ROSENBAUM MURDER CASE
Emotions Run High as Journalist's Assailant Gets 65-Year-Term
Saturday, January 13, 2007
The man convicted of delivering the blow last year that killed New York Times journalist David E. Rosenbaum was sentenced yesterday to spend what will almost certainly be the rest of his life behind bars.
Convicted last fall in D.C. Superior Court of first-degree murder, Percey Jordan, 43, was sentenced to 65 years in prison.
The punishment was handed down yesterday morning in an emotion-filled courtroom, with a prosecutor telling the judge that he should take away Jordan's "hope," a defense attorney asking for a measure of mercy and a grieving family grasping for justice.
"I can't imagine a punishment that would fit this crime," said a shaken Daniel Rosenbaum, the victim's son.
He was speaking to Judge Erik P. Christian but staring at Jordan, a few feet away. Rosenbaum's hands were trembling, and as he started to walk back to his seat, he paused for a moment and looked at Jordan, whose face betrayed little.

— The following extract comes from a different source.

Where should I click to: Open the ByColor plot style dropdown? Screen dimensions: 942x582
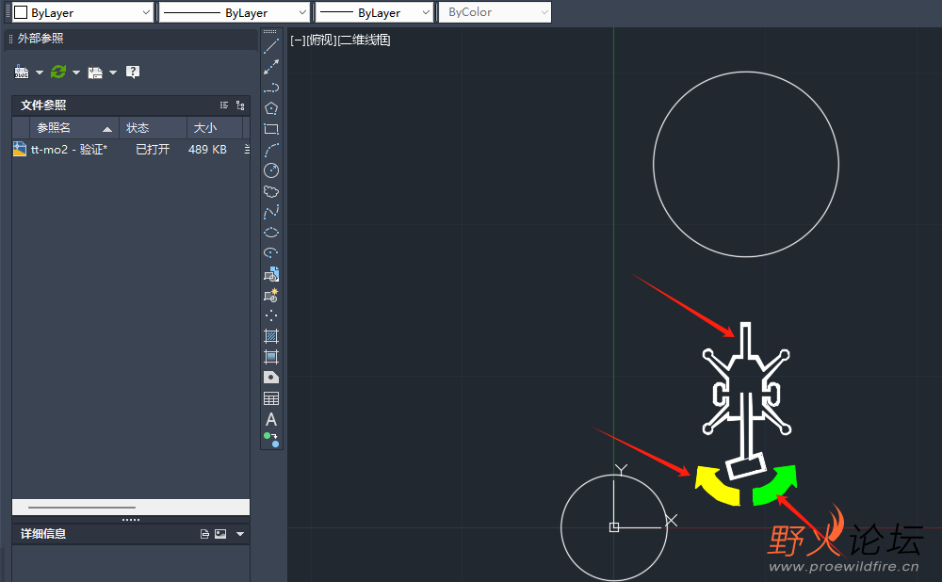[x=495, y=12]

Christian, who presided over Jordan's trial in October, said he hoped that during his imprisonment Jordan would eventually acknowledge what he had done.
Last week, Jordan's cousin, Michael C. Hamlin, 24, pleaded guilty to his part in the robbery and was sentenced to 26 years. As part of his plea agreement, Hamlin testified against Jordan.

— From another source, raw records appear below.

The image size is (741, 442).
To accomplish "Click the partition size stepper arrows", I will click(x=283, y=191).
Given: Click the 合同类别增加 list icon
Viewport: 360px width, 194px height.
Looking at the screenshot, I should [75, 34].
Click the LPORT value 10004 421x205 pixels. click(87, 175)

Despite the prospect of such testimony, Jordan had chosen to go to trial. On Oct. 24, he was convicted of first-degree murder, conspiracy to commit robbery and robbery of a senior citizen.

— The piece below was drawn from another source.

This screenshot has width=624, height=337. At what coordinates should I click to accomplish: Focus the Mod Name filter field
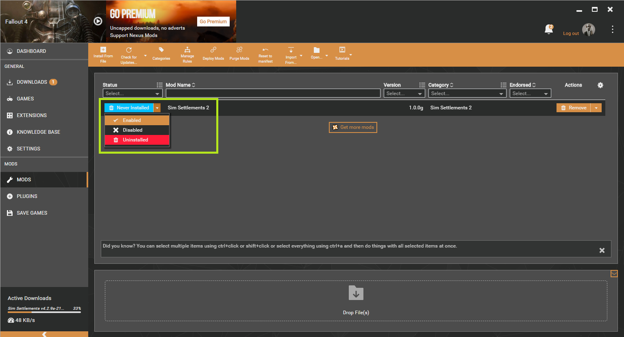[273, 93]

Rosenbaum, 63, died Jan. 8, 2006, two days after he was robbed and beaten on Gramercy Street NW while taking an after-dinner walk in his neighborhood. The random attack soon evolved into a scandal as investigators uncovered a string of errors concerning the emergency medical care provided to Rosenbaum at the scene, in the ambulance and at Howard University Hospital, where he died.
Jordan told the judge that he had nothing to say. Standing next to him was his attorney, Michael Starr, who said that Jordan plans to appeal his conviction and had been advised not to comment.
With his client facing a mandatory minimum of 30 years, Starr could only urge the judge to impose a penalty less than life without possibility of release, available as a sentence because Jordan was found to have murdered a vulnerable person.
Starr argued that no one had claimed that Jordan intended to murder Rosenbaum or anyone else. Although that did not make the Rosenbaums' loss less painful, Starr said, it distinguished the death from a premeditated killing.
Jordan and Hamlin were charged within days of the attack. Each surrendered separately after surveillance footage showing them using stolen credit cards was broadcast on local television stations.
The attack on Rosenbaum was far from the first robbery they had committed, according to prosecutors. In a sentencing memorandum to the court, Assistant U.S. Attorney Amanda Haines said Hamlin testified before a grand jury that he and Jordan had carried out numerous crimes over a period of many months: an ATM holdup in Takoma Park, several supermarket purse-snatchings in Maryland and Virginia, and spraying a man with Mace during a robbery in Silver Spring.
They also noted the November 2005 beating and robbery of a retired police officer in Southeast Washington. Only after Rosenbaum's death was Jordan linked to that crime, which D.C. police detectives had not fully investigated.
"If they had done that, this all wouldn't have happened," the retired officer, James Rose, said after attending Jordan's sentencing.